= Selected extract =
▼▼▼

研究会 (2009 年 09 月 04 日)

日時: 09/04(金) 14:00〜18:00

場所: 九州工業大学天神サテライトキャンパス kyutech プラザ

講演1: Dissipativity and Robot Swarms
      (Prof. Randy Freeman, Northwestern University, USA; 14:00〜16:00)

講演2: Nonlinear Dynamics Estimation of CAM Plants by Zero Order 
       Approximation of Slow Manifold (日本語)
      (松尾孝美, 大分大学; 16:10〜17:40)

参加者: Prof. Freeman, 松尾(大分大), 水本(熊本大), 千田(信州大), 中村(奈良先端), 
        劉(千葉大), 西村(山口大), 伊藤(九工大)

問合わせ: 伊藤博 hiroshi(a)ces.kyutech.ac.jp

                                                (以上敬称略)

Abstract:

1. Dissipativity theory has been the centerpiece of much of advanced
   control system design and analysis for over thirty years. In this
   talk, we will explore how the theory contributes to the design of
   robustly stable mobile robot coordination systems. In such systems,
   each robot acts on local information (obtained from its sensors and
   from wireless communication with its neighbors) with the goal of
   achieving some group objective, such as target tracking, formation
   control, or environmental monitoring.  We will highlight our recent
   advances in algorithm development and stability and convergence
   analysis, and we will also show experimental results for a particular
   formation control task.

▲▲▲

Reproduce everything in the seminar announcement from "場所: 九州工業大学天神サテライトキャンパス kyutech" down to "Slow Manifold (日本語)", substituting "Invariant Manifold" for "Slow Manifold".

(Records held in a dataset)
▼▼▼

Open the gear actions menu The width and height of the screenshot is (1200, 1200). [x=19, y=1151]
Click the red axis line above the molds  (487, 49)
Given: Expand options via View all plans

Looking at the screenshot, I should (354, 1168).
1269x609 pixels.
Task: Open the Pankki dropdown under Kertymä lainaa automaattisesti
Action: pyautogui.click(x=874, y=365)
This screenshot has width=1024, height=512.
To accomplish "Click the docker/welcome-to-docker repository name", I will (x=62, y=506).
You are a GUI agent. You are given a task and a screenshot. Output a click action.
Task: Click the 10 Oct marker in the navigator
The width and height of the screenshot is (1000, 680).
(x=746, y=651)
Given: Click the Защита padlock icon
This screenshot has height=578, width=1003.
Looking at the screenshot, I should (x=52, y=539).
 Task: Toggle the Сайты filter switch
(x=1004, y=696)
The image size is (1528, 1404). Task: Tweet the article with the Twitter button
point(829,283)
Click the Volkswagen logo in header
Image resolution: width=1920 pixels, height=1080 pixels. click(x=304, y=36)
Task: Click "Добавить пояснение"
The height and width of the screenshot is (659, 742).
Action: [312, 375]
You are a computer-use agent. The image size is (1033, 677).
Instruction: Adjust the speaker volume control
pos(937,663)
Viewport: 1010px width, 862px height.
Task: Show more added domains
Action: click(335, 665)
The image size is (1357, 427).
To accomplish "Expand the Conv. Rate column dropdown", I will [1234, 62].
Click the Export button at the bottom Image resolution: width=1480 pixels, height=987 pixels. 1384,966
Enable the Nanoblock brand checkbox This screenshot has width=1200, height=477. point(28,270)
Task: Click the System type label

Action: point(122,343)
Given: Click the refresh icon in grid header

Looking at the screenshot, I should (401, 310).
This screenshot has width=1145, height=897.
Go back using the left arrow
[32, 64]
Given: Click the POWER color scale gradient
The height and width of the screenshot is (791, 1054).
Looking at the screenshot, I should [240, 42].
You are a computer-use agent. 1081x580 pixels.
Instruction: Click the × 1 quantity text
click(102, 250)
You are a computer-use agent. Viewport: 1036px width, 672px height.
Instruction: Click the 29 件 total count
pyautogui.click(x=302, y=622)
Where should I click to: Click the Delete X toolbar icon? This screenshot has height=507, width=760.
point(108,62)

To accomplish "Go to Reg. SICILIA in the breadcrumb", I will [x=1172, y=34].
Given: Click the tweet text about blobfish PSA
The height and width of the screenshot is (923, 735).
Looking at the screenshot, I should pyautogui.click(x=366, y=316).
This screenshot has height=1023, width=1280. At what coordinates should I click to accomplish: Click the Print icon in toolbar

▲▲▲

= Solution to the exercise =
場所: 九州工業大学天神サテライトキャンパス kyutech プラザ

講演1: Dissipativity and Robot Swarms
      (Prof. Randy Freeman, Northwestern University, USA; 14:00〜16:00)

講演2: Nonlinear Dynamics Estimation of CAM Plants by Zero Order 
       Approximation of Invariant Manifold (日本語)